“ a vision which is perhaps nearer the truth than we know.” Meg Bateman
“powerful and richly contemporary” The Scotsman
“fascinatingly complex, audacious and at times brain-poppingly clever work.” Herald Scotland
Rebecca Sharp is a writer from Glasgow. Her guiding interest is in exploring the intersections between ideas and artistic practice, creating innovative projects, often in collaboration with other artists. Her own practice regularly extends beyond writing to include directing, producing and performing. Her work reflects a wide range of interests and influences: storytelling and folklore, landscape and map-making, ideas of North, archaeology, the voice and multiple voices, memory, reverberation and layering, absence and presence – and a pervading interest in the interconnectivity of all these things. Plays include Last Child (Arches Glasgow, 2001; HERE Arts Center NYC, 2002) and Danger: Hollow Sidewalk (Arches Glasgow, 2006). As artist-in-residence with Metal Liverpool in 2009-2010, she created The Ballad of Juniper Davy and Sonny Lumière, a series of poems with original score, a book, CD and run of site-specific performances.
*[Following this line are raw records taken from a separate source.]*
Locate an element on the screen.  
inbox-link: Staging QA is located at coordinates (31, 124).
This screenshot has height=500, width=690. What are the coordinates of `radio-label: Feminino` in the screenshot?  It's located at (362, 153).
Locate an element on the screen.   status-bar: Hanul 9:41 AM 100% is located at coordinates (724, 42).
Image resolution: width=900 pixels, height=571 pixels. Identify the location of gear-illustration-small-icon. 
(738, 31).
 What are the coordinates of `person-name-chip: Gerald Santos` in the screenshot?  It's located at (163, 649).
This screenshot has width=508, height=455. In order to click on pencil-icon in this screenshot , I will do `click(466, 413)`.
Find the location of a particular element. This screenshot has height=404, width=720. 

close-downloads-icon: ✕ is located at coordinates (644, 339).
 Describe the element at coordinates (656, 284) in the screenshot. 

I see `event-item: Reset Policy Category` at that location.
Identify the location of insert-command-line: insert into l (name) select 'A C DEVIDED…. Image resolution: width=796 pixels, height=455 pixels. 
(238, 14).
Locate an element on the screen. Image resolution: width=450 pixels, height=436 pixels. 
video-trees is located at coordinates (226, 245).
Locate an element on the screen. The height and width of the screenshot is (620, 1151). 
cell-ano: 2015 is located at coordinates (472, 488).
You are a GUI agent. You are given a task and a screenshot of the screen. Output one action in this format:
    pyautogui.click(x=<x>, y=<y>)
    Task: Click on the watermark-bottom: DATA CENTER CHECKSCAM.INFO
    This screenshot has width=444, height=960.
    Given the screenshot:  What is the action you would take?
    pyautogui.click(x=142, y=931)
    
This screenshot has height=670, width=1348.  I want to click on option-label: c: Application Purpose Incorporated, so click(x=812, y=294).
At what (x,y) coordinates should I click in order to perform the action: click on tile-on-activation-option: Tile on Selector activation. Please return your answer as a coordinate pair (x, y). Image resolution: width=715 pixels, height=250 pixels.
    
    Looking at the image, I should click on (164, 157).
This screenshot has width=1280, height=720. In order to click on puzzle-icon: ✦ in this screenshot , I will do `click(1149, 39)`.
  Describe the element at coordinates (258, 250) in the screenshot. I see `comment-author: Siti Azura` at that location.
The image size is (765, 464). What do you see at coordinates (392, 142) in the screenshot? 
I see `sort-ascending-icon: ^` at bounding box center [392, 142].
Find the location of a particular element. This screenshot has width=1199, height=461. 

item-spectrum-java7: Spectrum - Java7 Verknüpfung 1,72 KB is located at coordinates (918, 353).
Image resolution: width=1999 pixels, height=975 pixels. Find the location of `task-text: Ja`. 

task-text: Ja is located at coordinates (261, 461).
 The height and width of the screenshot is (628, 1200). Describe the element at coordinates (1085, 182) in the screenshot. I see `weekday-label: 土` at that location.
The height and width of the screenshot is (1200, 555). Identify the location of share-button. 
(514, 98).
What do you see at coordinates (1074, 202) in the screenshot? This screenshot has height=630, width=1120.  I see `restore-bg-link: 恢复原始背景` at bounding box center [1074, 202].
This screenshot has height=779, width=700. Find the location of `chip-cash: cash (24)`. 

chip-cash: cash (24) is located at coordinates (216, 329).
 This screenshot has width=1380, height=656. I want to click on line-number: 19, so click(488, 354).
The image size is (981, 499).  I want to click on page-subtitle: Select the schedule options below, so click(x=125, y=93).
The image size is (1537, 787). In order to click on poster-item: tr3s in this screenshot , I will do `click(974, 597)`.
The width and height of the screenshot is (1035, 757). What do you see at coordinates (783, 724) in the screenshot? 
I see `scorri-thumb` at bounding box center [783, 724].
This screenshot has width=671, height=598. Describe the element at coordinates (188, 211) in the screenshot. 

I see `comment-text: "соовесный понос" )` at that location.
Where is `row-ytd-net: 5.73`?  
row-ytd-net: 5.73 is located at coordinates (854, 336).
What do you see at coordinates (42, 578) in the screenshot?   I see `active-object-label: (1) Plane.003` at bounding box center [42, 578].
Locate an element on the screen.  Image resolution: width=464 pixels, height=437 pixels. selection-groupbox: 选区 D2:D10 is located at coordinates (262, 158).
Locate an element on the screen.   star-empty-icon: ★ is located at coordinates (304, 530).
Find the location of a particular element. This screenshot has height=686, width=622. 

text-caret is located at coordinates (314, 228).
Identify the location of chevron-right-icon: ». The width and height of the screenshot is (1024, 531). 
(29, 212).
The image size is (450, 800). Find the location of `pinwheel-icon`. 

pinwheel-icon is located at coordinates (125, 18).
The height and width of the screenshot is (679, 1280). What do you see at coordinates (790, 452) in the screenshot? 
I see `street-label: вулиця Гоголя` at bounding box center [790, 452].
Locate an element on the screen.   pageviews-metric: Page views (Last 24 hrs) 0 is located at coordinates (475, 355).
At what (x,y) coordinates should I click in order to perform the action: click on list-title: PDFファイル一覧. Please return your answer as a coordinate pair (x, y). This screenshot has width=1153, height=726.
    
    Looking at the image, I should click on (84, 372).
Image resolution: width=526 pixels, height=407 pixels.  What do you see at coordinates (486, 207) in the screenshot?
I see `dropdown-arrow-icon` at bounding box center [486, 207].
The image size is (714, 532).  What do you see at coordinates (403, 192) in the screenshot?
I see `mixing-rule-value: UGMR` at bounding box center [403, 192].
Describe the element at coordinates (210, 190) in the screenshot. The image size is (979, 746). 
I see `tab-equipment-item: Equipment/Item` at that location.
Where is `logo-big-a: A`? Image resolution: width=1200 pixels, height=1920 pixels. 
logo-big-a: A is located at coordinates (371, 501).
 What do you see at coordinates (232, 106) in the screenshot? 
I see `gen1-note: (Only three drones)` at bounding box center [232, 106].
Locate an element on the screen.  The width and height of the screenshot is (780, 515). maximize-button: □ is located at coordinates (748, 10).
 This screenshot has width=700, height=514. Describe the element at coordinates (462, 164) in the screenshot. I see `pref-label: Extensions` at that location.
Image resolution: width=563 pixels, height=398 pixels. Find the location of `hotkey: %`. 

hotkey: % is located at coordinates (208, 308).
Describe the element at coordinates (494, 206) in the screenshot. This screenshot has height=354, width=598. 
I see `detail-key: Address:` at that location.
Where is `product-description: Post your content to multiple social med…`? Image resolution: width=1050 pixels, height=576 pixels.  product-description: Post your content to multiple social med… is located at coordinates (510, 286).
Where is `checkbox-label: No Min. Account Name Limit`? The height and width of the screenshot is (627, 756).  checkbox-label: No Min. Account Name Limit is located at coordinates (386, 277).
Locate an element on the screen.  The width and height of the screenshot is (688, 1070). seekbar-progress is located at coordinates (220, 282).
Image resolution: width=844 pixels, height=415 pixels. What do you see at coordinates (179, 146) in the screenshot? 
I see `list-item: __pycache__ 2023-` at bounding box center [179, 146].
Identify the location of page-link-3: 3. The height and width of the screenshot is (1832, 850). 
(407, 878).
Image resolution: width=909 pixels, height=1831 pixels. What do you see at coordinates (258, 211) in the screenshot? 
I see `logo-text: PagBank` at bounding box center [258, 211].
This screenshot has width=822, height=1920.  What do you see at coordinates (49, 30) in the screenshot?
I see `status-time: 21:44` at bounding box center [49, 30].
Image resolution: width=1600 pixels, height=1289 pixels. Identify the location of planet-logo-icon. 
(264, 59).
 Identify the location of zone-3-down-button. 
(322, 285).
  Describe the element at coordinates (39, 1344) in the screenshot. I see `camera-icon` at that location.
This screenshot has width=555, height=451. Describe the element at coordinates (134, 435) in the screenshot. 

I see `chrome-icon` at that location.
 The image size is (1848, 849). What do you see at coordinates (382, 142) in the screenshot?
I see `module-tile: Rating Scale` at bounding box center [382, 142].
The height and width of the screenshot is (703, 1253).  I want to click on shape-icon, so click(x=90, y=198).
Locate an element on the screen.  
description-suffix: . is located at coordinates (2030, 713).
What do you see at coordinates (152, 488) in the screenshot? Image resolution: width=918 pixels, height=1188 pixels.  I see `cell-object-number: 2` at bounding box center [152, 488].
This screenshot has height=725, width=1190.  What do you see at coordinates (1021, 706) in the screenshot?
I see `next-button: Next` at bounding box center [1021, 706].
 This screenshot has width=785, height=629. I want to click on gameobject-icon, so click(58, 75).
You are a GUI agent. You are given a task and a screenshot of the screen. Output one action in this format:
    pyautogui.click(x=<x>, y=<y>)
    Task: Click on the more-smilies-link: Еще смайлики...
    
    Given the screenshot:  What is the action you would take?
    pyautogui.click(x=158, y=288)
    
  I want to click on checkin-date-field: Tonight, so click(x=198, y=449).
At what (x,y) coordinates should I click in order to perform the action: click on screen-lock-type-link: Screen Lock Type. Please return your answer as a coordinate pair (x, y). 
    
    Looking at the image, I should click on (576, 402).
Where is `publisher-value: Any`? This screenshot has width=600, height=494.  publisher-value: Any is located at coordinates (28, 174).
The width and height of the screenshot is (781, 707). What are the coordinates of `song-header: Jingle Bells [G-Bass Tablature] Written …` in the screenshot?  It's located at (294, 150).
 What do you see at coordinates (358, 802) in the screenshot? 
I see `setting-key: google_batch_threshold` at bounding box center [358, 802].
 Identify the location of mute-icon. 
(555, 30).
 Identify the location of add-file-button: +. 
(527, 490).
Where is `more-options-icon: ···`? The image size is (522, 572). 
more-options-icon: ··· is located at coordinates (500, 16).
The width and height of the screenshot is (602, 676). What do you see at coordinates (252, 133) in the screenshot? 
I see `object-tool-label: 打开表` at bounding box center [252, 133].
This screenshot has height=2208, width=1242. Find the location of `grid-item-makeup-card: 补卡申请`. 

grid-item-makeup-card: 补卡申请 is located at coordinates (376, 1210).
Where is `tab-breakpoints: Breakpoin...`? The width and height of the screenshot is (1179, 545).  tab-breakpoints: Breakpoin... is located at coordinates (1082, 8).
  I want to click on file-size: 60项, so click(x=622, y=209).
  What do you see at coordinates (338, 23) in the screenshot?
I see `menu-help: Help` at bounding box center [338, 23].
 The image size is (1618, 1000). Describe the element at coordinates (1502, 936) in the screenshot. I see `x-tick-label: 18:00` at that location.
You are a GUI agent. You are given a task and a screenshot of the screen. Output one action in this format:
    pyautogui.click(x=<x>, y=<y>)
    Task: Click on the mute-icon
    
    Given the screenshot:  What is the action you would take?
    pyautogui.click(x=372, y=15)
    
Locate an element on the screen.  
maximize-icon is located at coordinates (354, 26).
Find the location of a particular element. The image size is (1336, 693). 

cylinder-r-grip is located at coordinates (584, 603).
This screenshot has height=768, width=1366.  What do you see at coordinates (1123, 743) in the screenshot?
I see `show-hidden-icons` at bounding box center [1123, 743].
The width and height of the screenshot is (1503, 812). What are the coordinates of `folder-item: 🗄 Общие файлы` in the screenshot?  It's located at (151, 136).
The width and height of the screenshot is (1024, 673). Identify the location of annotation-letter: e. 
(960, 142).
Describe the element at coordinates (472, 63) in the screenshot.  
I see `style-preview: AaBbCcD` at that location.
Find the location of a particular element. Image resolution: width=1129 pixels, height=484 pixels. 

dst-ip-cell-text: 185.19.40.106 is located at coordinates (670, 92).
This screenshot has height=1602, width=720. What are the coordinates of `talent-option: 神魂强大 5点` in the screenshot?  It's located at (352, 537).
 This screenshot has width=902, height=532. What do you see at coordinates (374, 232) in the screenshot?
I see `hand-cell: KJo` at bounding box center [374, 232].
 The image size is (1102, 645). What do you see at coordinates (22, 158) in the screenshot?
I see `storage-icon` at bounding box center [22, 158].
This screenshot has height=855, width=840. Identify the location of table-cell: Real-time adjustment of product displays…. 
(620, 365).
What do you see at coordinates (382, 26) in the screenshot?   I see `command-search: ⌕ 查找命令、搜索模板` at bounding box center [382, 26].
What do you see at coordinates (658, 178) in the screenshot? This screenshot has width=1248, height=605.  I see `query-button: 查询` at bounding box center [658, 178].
Fathoming: setting poetry to silk is a series of poems and silk objects with artist Eva Fulinova, exhibited at the Bluecoat, Liverpool in 2010. Little Forks / Forcan Beaga (2010-2013) has been supported by Creative Scotland, the Gaelic Books Council and the Highland Council as a live literature performance and book, which continues to tour in English and Gaelic. Unmapped is a series of poems and paintings with artist Anna King, which exhibited at StAnza, Scotland’s International Poetry Festival and at the Royal Glasgow Institute of the Fine Arts Kelly Gallery in 2013. In 2013 she was selected to participate in Scottish Poetry Library / Edinburgh Printmakers’ project The Written Image, pairing poets and printmakers to make new work for exhibition (Fun-Kong, with Mathew Carey Simos). Rules of the Moon is a new performance, devised and performed with sound artist and composer Philip Jeck, first shown in October 2013 (The Bluecoat, Liverpool). Rebecca is especially interested in examining the creative process and regularly shares these findings through readings, talks and workshops – including at the Universities of Glasgow, Dundee and Liverpool, Poetry Library London, Scottish Poetry Library, StAnza and the Wordsworth Trust.